Wolf News: Potential evidence of at least one additional wild wolf in northern California

June 2016

Photographic evidence from trail cameras in western Lassen County suggests at least one additional gray wolf is roaming northern California. Based on coat color, this animal is not a member of the Shasta Pack, the breeding pair and pups detected in eastern Siskiyou County in 2015. And unlike OR-25, a transient wolf from Oregon that has recently visited California on several occasions, this animal is not wearing a tracking collar.

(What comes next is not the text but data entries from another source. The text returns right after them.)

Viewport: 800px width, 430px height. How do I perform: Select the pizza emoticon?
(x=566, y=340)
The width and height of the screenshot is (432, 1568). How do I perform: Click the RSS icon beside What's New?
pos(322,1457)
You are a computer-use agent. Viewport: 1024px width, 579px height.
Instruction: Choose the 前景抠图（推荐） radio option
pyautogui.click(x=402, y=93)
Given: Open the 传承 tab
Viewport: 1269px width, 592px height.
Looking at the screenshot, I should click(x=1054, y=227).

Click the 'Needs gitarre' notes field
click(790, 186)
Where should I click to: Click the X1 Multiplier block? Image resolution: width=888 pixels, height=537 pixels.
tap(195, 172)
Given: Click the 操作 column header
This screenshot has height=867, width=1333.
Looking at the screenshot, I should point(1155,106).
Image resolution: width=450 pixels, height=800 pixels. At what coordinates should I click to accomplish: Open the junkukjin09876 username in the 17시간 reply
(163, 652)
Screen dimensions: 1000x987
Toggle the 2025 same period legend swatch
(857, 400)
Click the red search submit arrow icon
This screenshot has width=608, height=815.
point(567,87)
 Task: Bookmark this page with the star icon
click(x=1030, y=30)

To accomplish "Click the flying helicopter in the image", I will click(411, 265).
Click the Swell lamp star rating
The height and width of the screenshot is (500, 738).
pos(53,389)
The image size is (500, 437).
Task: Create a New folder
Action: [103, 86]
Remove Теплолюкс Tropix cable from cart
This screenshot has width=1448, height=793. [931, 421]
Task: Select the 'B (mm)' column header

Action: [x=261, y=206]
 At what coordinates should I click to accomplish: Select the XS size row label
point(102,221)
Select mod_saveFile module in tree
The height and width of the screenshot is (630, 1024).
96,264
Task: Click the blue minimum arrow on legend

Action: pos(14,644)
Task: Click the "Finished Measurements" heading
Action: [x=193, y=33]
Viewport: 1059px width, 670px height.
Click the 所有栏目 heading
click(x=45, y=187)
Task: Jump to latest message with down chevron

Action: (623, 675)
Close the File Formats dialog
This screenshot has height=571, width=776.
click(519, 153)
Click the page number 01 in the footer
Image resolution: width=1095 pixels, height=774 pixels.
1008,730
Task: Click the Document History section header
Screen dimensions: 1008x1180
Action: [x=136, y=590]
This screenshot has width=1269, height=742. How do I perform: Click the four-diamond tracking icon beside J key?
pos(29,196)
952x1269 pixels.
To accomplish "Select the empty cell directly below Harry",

A wolf-like canid was first photographed by a California Department of Fish and Wildlife (CDFW) trail camera in Lassen County in August 2015. What appeared to be the same animal was then photographed at another trail camera a few miles away in October. Based on the elapsed time between the photographs and the behavior and appearance of the animal, CDFW biologists believed it was most likely a wolf. However, they could not rule out the possibility the animal was a domestic dog or wolf-dog hybrid. A hair sample collected at the October detection site and analyzed by the University of Idaho’s Laboratory for Ecological, Evolutionary, and Conservation Genetics was likewise inconclusive – the DNA extracted from the sample was of poor quality and was not sufficient to discern between wolf, dog, or wolf-dog hybrid (all of which are genetically very similar).

In 2016, a wolf-like canid was photographed in western Lassen County at a third CDFW trail camera in March and a separate trail camera in May. The size and coat patterns of the animal suggest it is likely the same animal photographed approximately 10-15 miles away in 2015. These recent detections provide additional evidence that the animal is probably a wild wolf, as the likelihood of a domestic dog or a wolf-dog hybrid persisting in the undeveloped area through a normal winter seems remote. CDFW will continue to maintain trail cameras and search for scat, hair, and other samples that could potentially allow an unequivocal genetic identification of the animal.